Wie viele selbsternannte „Leistungsträger“ in Österreich lebt auch Martin Ho von Netzwerken – und von der Art Berichterstattung, die ihn glänzen lässt, egal wie tief die Risse unter der Fassade schon sind. Jahrelang durfte man in heimischen Medien seine konsequent zur Schau gestellte Arroganz und die beiläufige Verachtung für alle, die es weniger weit gebracht haben, mitverfolgen – mal als schillernde Unternehmerstory, mal als Party-Reportage.
Dabei verkörpert Ho geradezu den Archetyp des österreichischen Leistungsträgers, denn wer hat nicht bereits mit 19 Jahren ein Sushi-Lokal auf der Mariahilfer Straße mit Unterstützung seiner Eltern eröffnet?
Martin Ho liebt die Medien und die Medien lieben ihn. Auch sein angekündigtes Comeback wird in vielen Berichten wie ein Lifestyle-Event inszeniert: neue Locations, exklusive Drinks, prominente Gäste. Die Frage, wie es um die Ermittlungen und die offenen Rechnungen steht, wird in den meisten Artikeln entweder in einem Halbsatz oder gar nicht erwähnt. Stattdessen gibt es PR-taugliche Fotos, Standortgerüchte und Interieur-Beschreibungen, als wäre man auf der Eröffnung eines neuen Lifestyle-Concept-Stores.
Doch hier kehrt nicht einfach nur ein Gastronom nach Österreich zurück. Sondern jemand, dessen Firmen erst vor kurzem in den Konkurs geschlittert sind, nachdem Mitarbeiter:innen monatelang nicht bezahlt wurden. Dieser Umstand wird in der Berichterstattung oft so beiläufig erwähnt, dass man es fast schon übersehen kann. Kritik? Fehlanzeige.
Weitermachen trotz Betrugs-Vorwürfen
Der rote Teppich endet nicht bei der Berichterstattung – er setzt sich im Wirtschaftsrecht fort. Der Mann, der in den vergangenen Jahren offiziell die DOTS-Gruppe geführt hat, Hans Michael Pimperl, ist gleichzeitig Geschäftsführer von rund 40 (!) Unternehmen.
Ein personeller Allzweck-Schlüssel, der perfekt ins Schloss des Ho-Systems passt: Firmen in die Insolvenz schicken, den Namen ändern, einen anderen Geschäftsführer einsetzen und weiter geht es.

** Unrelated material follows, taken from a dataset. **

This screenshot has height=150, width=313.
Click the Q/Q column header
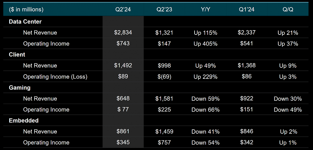(288, 10)
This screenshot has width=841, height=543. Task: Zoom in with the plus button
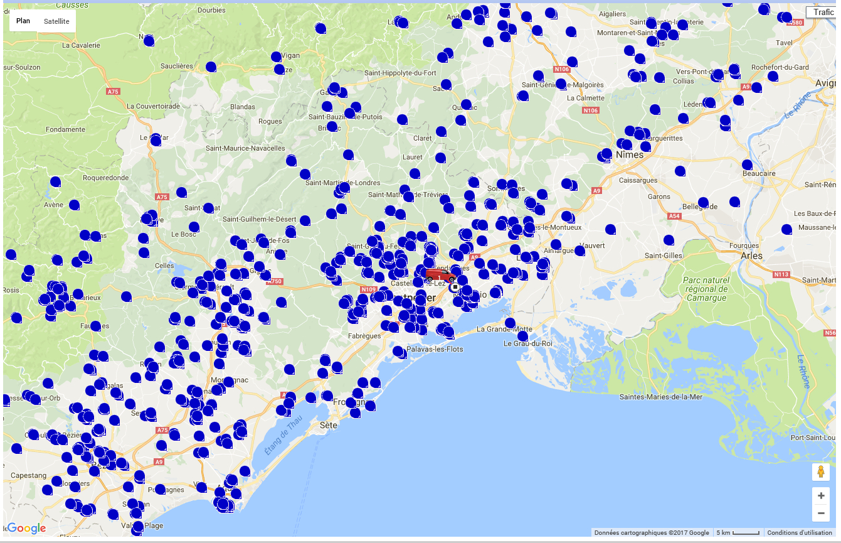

Das ist nicht etwa ein Skandal im juristischen Sinn. Im Gegenteil, all das ist völlig legal. Und genau das ist das Problem. Während Einzelunternehmer:innen oder kleine GmbHs nach einer Pleite oft jahrelang persönlich haften, funktioniert für die Großen das Prinzip Reset-Taste: Neuer Name, neue Firma, neue PR-Story. Die Konsequenzen, die kleine Betriebe in den Ruin treiben, sind für andere nur eine kleine Fußnote auf dem Weg zum nächsten Champagner-Empfang. Während also gegen Ho wegen betrügerischer Krida ermittelt wird, kann er sich weiter unternehmerisch verwirklichen.
Und so lange das ermöglicht wird, sendet Österreich ein fatales Signal: Wer groß genug ist, kann scheitern, so oft er will – und bekommt trotzdem jederzeit eine neue Bühne. Wer klein ist, wird schon beim ersten Stolpern aus dem Rennen geworfen. Das untergräbt nicht nur das Vertrauen in Fairness und Rechtsstaat, sondern macht den Wirtschaftsstandort langfristig unattraktiv für all jene, die sich an alle Regeln halten.
Sonst bleibt es bei einer Zweiklassen-Wirtschaft. Mit jenen auf der einen Seite, die das Spiel zu ihren Gunsten biegen (und dafür noch medial gefeiert werden) und – naja, eben dem Rest von uns.